John Phizackerley, boss of the world’s largest interdealer broker TP ICAP, appears to have had his exit arranged for him, after the company found itself saving far less money and spending far too much on the integratation of its ICAP purchase.
TP ICAP said it was reducing its annualised cost savings target for 2019 from around £100m to £75m as finance and investment costs will be much higher than expected. Spending on Mifid II regulations, Brexit-related changes and legal and IT costs will rise by around £10m to £25m – and finance costs will increase to around £40m in 2019.
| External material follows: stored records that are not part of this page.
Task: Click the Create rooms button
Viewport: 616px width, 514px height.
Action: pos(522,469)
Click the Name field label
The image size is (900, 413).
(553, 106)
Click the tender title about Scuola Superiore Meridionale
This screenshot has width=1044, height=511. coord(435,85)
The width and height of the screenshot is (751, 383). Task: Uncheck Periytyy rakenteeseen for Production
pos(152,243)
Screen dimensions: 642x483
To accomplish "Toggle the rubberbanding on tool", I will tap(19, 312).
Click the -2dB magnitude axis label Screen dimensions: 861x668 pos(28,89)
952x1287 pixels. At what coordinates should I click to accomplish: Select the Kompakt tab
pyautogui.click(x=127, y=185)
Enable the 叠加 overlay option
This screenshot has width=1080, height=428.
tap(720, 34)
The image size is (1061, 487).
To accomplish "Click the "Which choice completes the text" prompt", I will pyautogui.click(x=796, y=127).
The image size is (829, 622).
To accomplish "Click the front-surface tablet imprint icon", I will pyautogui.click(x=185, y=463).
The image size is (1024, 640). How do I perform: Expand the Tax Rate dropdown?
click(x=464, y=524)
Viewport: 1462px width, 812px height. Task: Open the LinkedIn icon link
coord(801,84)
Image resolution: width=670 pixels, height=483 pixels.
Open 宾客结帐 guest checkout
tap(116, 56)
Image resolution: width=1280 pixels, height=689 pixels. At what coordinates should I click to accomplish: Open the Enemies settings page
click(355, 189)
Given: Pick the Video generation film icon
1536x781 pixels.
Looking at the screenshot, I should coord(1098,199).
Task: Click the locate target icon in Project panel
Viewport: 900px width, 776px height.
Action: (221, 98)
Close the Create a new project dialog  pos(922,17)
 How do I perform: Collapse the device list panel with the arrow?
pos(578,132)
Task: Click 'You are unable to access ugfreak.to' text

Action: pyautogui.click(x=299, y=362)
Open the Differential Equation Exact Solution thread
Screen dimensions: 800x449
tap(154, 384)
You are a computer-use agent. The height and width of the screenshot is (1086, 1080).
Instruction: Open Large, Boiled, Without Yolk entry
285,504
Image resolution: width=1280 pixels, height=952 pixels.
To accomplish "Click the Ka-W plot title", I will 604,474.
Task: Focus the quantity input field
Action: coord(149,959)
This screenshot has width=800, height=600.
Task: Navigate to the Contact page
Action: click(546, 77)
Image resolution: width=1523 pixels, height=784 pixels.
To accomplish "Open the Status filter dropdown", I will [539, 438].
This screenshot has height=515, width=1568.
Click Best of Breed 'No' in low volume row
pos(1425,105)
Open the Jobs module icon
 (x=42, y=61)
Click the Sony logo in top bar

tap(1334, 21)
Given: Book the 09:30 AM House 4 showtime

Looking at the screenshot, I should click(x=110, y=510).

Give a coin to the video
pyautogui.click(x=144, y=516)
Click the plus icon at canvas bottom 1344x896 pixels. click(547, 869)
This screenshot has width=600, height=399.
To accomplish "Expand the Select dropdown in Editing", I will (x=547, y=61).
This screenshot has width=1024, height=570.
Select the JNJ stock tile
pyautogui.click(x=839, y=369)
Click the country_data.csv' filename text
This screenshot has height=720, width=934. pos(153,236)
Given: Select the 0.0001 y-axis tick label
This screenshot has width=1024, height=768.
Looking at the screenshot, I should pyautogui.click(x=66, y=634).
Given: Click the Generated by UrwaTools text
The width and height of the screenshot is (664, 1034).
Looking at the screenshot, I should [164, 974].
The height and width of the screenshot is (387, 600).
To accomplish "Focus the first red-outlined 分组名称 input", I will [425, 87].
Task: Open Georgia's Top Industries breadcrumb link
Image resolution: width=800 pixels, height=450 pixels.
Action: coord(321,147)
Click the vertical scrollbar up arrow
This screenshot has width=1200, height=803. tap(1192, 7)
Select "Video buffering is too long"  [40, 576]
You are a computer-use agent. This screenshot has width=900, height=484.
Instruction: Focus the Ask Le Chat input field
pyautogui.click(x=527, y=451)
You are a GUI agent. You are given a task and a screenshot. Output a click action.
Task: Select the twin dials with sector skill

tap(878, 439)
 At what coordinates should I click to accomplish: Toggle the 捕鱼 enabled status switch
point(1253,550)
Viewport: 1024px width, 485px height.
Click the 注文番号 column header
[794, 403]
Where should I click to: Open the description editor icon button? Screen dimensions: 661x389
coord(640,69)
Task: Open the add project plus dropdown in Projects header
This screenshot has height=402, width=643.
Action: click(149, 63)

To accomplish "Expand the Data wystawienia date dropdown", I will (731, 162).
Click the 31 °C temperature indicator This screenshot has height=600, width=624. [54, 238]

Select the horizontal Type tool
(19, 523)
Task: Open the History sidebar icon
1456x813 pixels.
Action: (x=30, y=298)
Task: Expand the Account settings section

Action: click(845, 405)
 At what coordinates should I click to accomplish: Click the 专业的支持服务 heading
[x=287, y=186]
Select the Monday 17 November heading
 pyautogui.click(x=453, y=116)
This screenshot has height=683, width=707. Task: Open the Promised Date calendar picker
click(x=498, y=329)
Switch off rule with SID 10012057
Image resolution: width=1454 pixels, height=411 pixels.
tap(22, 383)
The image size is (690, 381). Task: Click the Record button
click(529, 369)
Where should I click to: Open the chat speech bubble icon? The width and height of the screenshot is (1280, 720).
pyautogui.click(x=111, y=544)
As a result, chairman Rupert Robson announced that Mr Phizackerley would be leaving his post as chief executive and board member with immediate effect, being replaced by Nicolas Breteau, the current chief commercial officer and head of TP ICAP’s global broking business.
Mr Robson tried to suggest it was ”part of our established succession plan” – after it “became clear that a change of leadership is required to execute our medium-term growth strategy and deliver the detail of the integration process”.
However, like most political departures, the protagonist was able to tell a different story: Mr Phizackerley told the Financial Times that he had been told of the decision only yesterday. And he pointedly pointed out that the decision was not the position of the board at its last meeting, in New York, on June 20, when the half-year numbers were discussed.